(Collected data)
▽
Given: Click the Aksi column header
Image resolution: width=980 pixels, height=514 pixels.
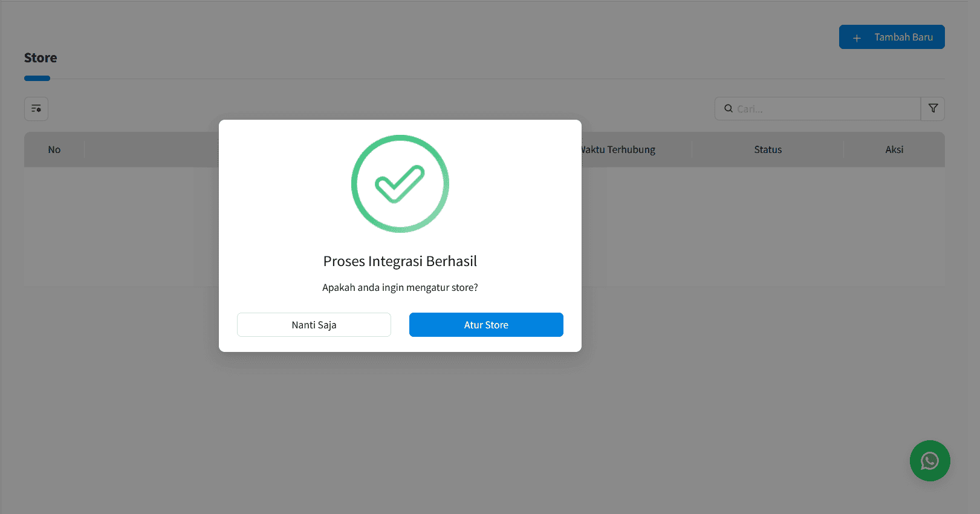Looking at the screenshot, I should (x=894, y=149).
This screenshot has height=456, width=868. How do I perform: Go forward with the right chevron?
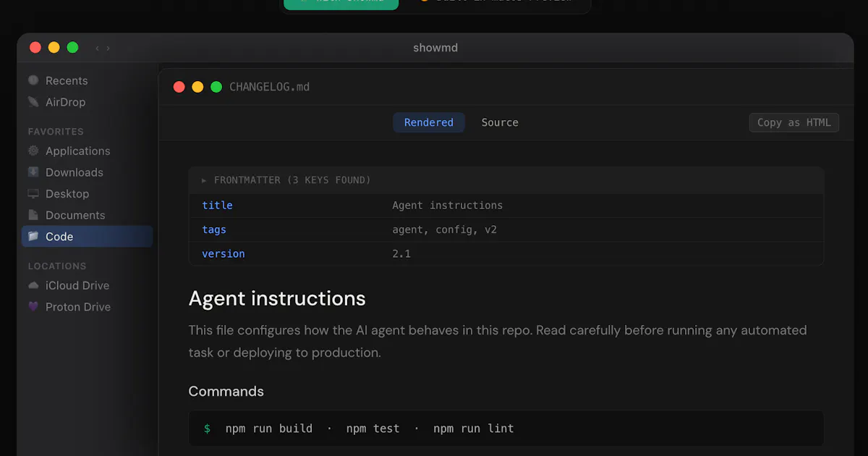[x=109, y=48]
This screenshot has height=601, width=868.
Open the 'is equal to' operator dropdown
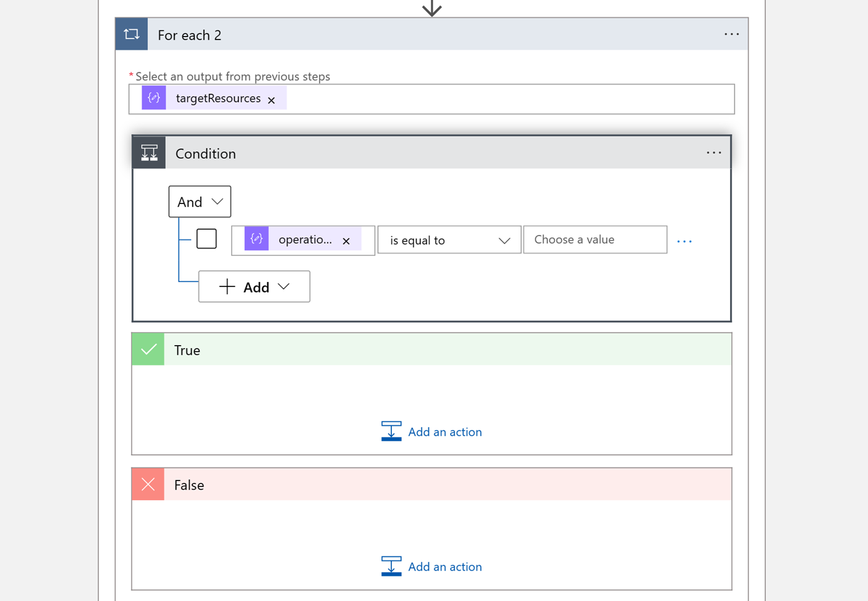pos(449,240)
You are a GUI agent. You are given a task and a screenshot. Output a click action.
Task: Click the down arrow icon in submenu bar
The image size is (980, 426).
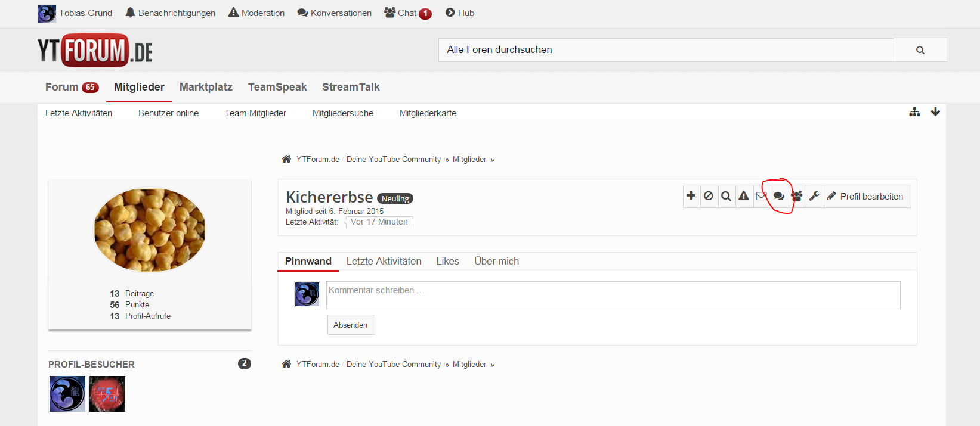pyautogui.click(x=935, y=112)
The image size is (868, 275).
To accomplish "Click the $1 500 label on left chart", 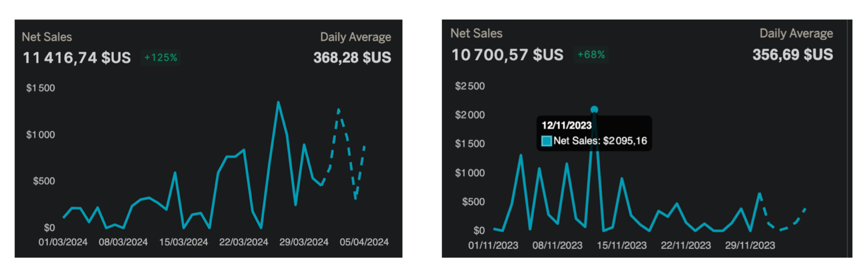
△
**WHAT YOU HAVE TO DO:**
Apart from the pictures, all of the data must be duplicated exactly as shown above.

**PROBLEM SOLUTION:**
Given: Click the Aksi column header
Image resolution: width=980 pixels, height=514 pixels.
Looking at the screenshot, I should (x=894, y=149).
This screenshot has height=456, width=868. How do I perform: Go forward with the right chevron?
[x=109, y=48]
This screenshot has height=601, width=868.
Open the 'is equal to' operator dropdown
pos(449,240)
You are a GUI agent. You are given a task and a screenshot. Output a click action.
Task: Click the down arrow icon in submenu bar
The image size is (980, 426).
pyautogui.click(x=935, y=112)
The image size is (868, 275).
To accomplish "Click the $1 500 label on left chart", 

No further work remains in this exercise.